The creator of the show, film and theatre director Feroz Abbas Khan says, “When I wrote the concept for the show seven years ago, I could have never imagined the kind of impact we have seen over these years. I wanted to make a show that was effectively communicating important social issues without being preachy. It makes me happy that Main Kuch Bhi Kar Sakti Hoon has become an empowering slogan for young, adolescent girls who are now spearheading the change on the ground.”
Not just creating and sustaining a sanitary napkin bank, the message of self-reliance and empowerment in the show inspired these girls to also conduct dialogues about critical but taboo subjects like contraceptive options. As Mausam Kumari, a 17-year-old youth leader from Hardiya says, “Now we talk about family planning too. We visit villages and explain these subjects to women. We tell them about options like Antara injection, Chhaya, Copper T and condoms.”

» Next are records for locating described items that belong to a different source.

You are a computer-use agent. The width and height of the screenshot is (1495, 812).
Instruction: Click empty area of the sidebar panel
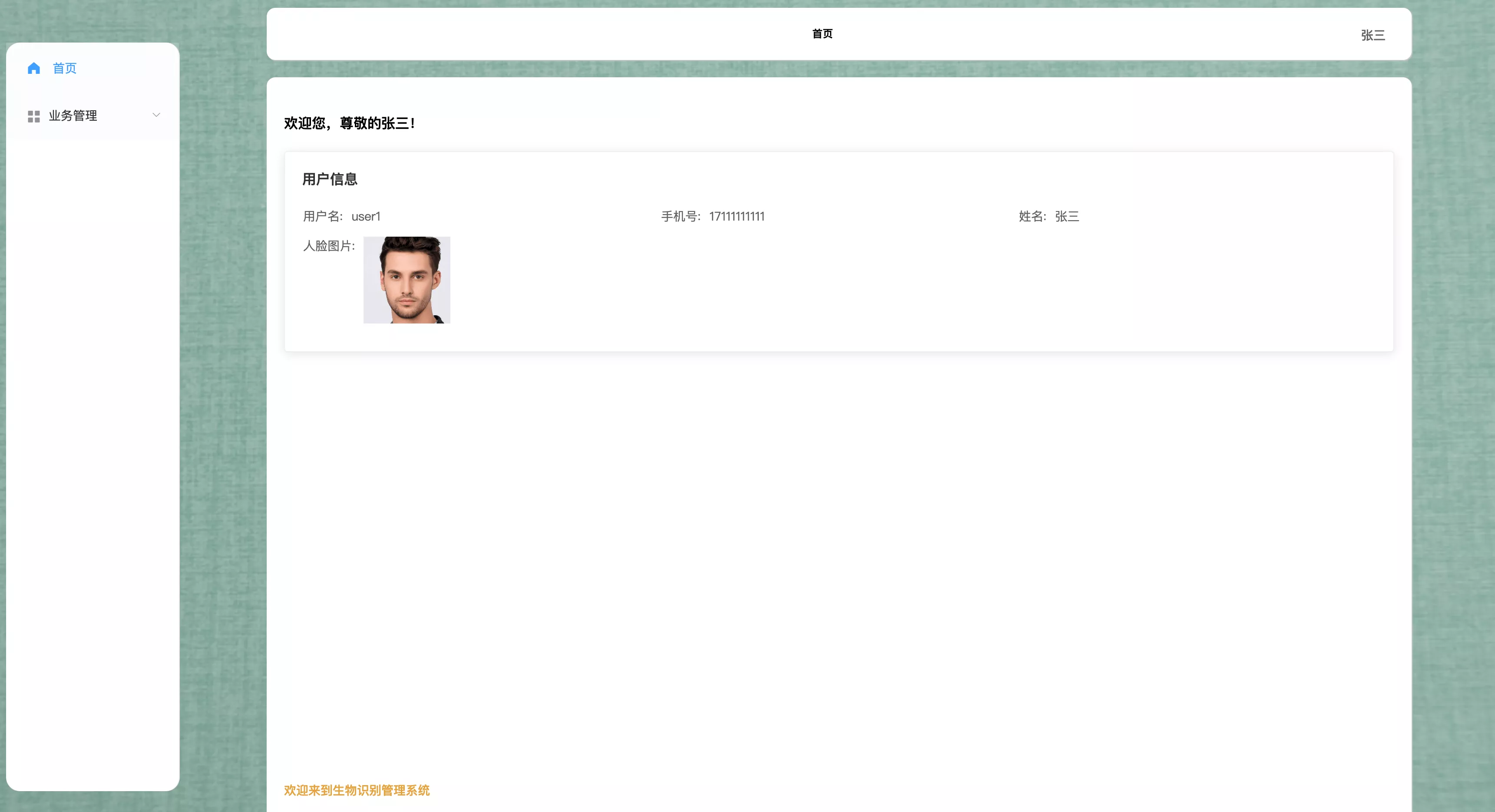click(93, 464)
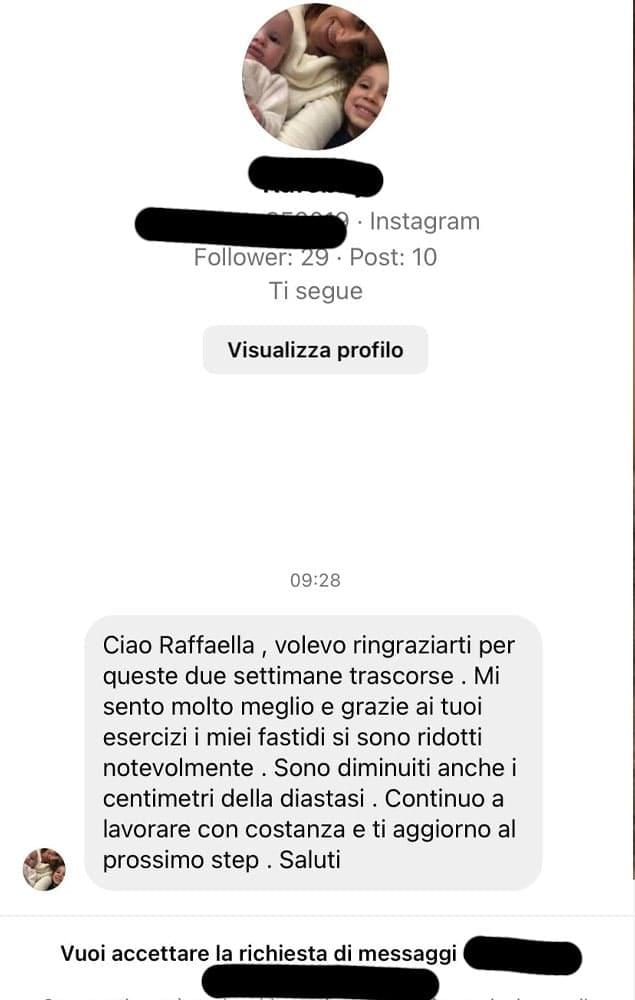Click 'prossimo step' line in the message
Viewport: 635px width, 1000px height.
180,860
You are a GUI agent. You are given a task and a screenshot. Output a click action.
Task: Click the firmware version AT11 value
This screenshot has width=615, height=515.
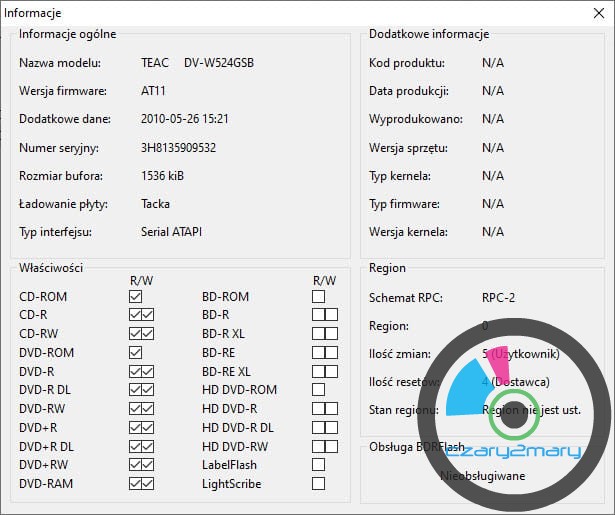154,91
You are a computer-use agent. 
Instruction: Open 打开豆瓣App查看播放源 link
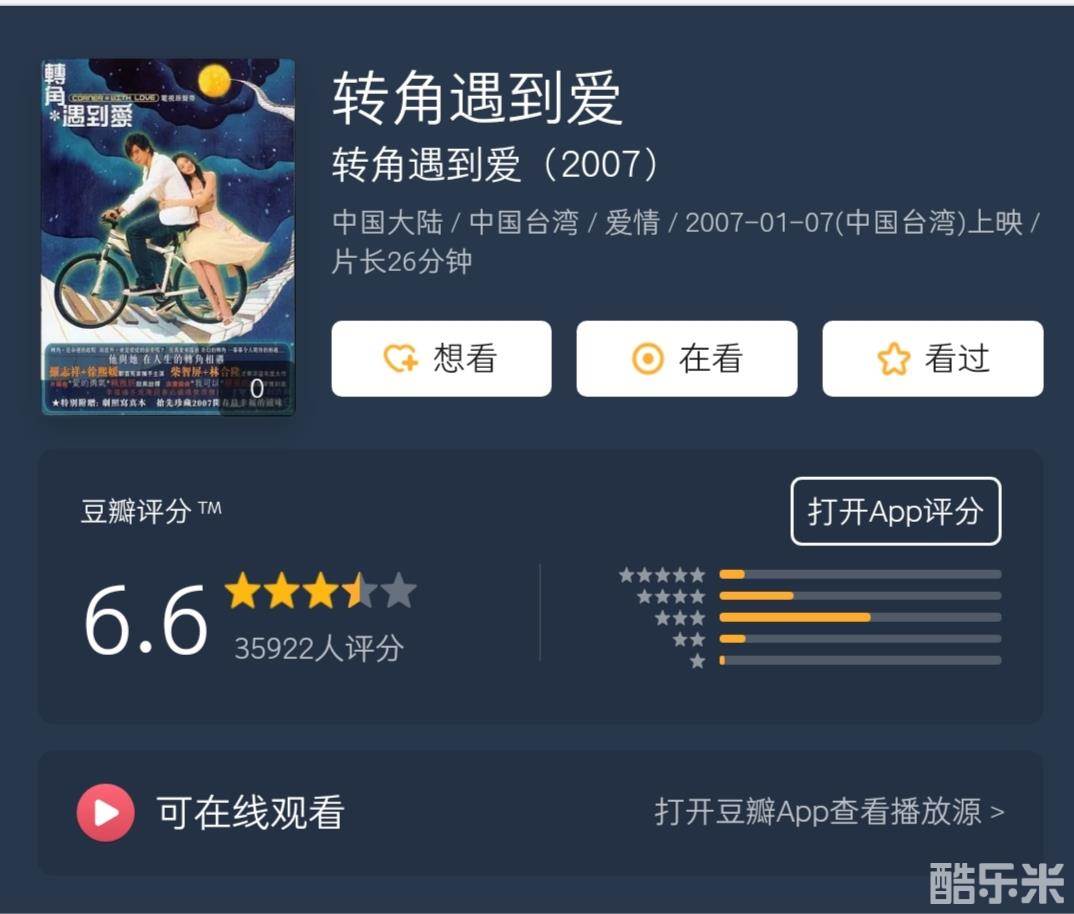(829, 812)
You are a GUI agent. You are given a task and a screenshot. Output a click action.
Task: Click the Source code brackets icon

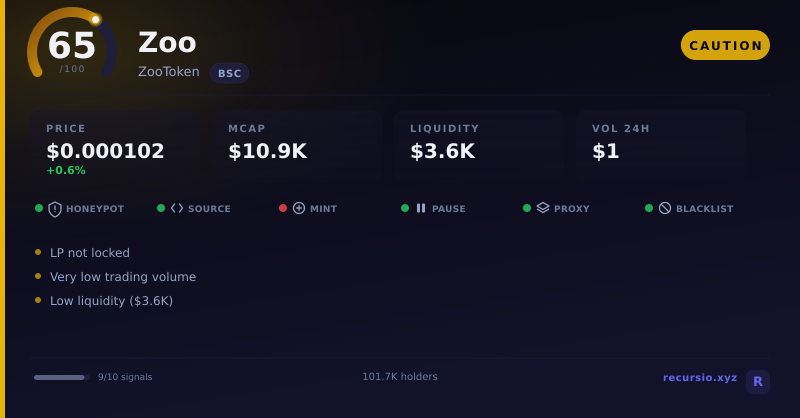point(177,208)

The girls also came together to demand youth-friendly health clinics to be set up in existing public health centres. “Authorities hold a public dialogue twice a year and we expressed our wish of having a youth-friendly health clinic so that we can discuss our issues and talk without any fear. Our request was fulfilled and now all the girls of the village go there and use the services available,” adds Mausam.
Poonam Muttreja, Executive Director of Population Foundation of India is delighted with how the show has given voice to young girls and women. Says she, “I am glad that the show is impacting their lives. That is our goal precisely. Through the character of Dr Sneha Mathur, the protagonist of the series, we have initiated difficult but important conversations about sex selection, violence, gender discrimination, safe sanitation, family planning, spacing, child marriage, mental health, drug abuse, nutrition and adolescent health.”
The women watching this change unfold are recognising the shift in the conversation around menstruation. Community member Sangeeta Devi observes, “In the past, we used to suffer silently during menstruation. Our daughters told us about napkins. We also saw the show and felt encouraged.”
The show revolves around the inspiring journey of Dr Sneha, a young doctor who leaves behind her lucrative career in Mumbai and decides to work in her village. It focusses on Sneha’s crusade to ensure quality healthcare for all. Under her leadership, village women find their voices through collective action.
Over three seasons, it has dealt with various issues. The first season comprising 52 episodes discussed issues like child marriage, sex selection at birth and gender discrimination. The second season focussed on youth and adolescents. Season 3 of the show was produced with support from the REC Foundation and Bill & Melinda Gates Foundation (BMGF). The first 104 episodes were supported by DFID (UK’s Department for International Development) and BMGF also supported 27 episodes of Season 2.